Michael Moore na TV Cultura
Todo o trabalho de Moore, desde os seus livros aos filmes, é profundamente interventivo e crítico de algum sector da sociedade norte-americana. Mas nunca o cineasta tinha ido tão longe como agora. Fahrenheit 9/11 é como que um prolongamento do seu discurso de aceitação do óscar. Nessa altura Moore avisou o presidente norte-americano de que o seu tempo estava a acabar e este filme tem como objectivo principal concretizar essa ameaça. Nunca um filme teve um prazo de validade tão óbvio, Fahrenheit 9/11 deve ser visto antes das próximas eleições presidenciais nos Estados Unidos (em Novembro), para fazer sentido. Por isso, o seu lançamento em DVD está já agendado para 5 de Outubro e deverá continuar a senda de sucesso que o filme alcançou nas salas de cinema, ao ser o primeiro documentário a ultrapassar os 100 milhões de dólares em receita de bilheteira.
Com um tema tão sensível, não é de estranhar que as polémicas se tenham sucedido, desde os problemas em assegurar a distribuição do filme até à sua classificação para adultos. No entanto tudo isto apenas contribuiu para o sucesso do documentário.
Mas, polémicas à parte, o que encontramos em Fahrenheit 9/11 é um filme profundamente satírico à imagem do que Moore já nos habituou. A diferença aqui é o facto de o realizador aparecer muito menos no ecrã do que em Bowling for Columbine, por exemplo. A "estrela" aqui é Bush e é nele e na sua família que se centram os ataques de Moore, como as ligações à família Bin Laden. É pena que Moore não se fique pelo que efectivamente pode provar e coloque pensamentos na cabeça de Bush na cena da escola primária. Bush já provou que não precisa que ponham palavras (ou pensamentos) na sua boca, para se ridicularizar.

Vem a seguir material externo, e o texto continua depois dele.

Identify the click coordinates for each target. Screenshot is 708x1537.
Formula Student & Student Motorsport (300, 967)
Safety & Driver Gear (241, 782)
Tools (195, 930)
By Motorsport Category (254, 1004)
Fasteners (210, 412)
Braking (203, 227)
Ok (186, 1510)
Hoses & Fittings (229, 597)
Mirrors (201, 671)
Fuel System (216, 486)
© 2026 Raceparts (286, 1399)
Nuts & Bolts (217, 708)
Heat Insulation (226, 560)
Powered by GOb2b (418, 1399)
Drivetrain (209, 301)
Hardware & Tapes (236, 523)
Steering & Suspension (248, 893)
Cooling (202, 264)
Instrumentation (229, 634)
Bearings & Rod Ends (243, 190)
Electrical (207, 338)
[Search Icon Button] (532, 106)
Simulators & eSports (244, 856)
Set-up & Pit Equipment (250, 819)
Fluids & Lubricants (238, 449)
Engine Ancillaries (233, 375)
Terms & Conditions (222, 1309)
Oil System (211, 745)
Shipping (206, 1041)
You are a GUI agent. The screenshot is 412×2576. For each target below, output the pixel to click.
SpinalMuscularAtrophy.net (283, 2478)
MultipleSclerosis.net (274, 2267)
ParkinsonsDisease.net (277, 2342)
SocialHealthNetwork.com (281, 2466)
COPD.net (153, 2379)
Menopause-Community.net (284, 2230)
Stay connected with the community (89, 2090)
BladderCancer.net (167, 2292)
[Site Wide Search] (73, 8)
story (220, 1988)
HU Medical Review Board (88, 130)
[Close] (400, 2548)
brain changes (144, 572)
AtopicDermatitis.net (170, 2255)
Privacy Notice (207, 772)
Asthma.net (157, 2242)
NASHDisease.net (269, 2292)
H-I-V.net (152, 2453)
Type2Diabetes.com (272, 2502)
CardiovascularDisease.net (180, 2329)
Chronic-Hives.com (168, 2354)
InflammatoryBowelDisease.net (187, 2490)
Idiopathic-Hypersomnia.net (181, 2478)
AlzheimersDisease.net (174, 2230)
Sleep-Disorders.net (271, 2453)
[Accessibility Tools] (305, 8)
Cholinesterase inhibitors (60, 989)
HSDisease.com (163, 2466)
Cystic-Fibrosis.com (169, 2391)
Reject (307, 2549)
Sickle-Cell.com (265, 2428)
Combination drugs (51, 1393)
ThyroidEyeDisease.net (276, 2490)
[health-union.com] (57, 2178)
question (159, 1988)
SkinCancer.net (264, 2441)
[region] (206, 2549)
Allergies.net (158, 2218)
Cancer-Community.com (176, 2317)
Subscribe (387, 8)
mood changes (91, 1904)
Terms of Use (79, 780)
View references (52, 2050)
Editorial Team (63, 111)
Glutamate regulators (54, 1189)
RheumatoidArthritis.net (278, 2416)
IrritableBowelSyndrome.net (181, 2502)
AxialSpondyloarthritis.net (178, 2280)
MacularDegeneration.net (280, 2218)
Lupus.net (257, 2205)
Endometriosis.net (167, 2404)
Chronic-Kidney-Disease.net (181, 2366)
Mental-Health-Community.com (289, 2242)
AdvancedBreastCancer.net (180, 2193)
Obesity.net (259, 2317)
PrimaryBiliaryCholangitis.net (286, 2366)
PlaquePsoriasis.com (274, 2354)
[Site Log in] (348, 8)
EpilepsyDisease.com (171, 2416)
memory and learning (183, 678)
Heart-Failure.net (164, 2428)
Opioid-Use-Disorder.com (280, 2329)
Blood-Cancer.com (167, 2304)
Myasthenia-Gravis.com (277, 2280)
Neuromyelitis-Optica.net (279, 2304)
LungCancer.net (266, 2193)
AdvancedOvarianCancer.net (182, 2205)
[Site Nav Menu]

Para além disso Moore manipula os factos a seu gosto (não o esconde) para melhor passar a sua mensagem e para os mais informados esse facto é de lamentar e enfraquece a sua tese, oferecendo argumentos aos seus detractores. O exemplo mais gritante é quando enumera os membros da coligação que invadiu o Iraque, ridicularizando os países pequenos e omitindo o Reino Unido e a Espanha. O facto destes países pertencerem à coligação não impede que os EUA estivessem dispostos a avançar sozinhos e que tenham tido o maior papel na invasão. Assim, para os mais informados fica a ideia de que Moore os está a tentar enganar. Mas a verdade é qué é tipicamente americano menosprezar ou ignorar os outros e para a maioria dos norte-americanos a quem o filme se dirige isso pode passar despercebido.
Esse é para mim outro dos pontos fracos do filme, pelo menos para nós europeus. As conclusões apresentadas podem surpreender os americanos, mas a verdade é que para o europeu mais informado já não são novidade, até porque o controlo dos meios de comunicação social a propósito da guerra não foi tão apertado aqui como nos EUA.
Como pontos fortes, destaque para a leitura do Acto Patriótico por Moore, ou o recrutamento para os Marines. Vale a pena realçar também as tentativas de Moore em convencer os Congressistas a alistarem os seus filhos no exército. No entanto desagradou-me (como me desagrada nalguns órgãos de comunicação social) a exploração do drama de uma mãe que perdeu o seu filho no Iraque.
Em resumo Fahrenheit 9/11 tem o objectivo muito claro e faz muito mais sentido visto do outro lado do Atlântico, mas cinematográficamente falando está longe de apresentar os méritos necessários à obtenção da Palma de Ouro que alcançou em Cannes. Para mim não é sequer o melhor filme de Micheal Moore.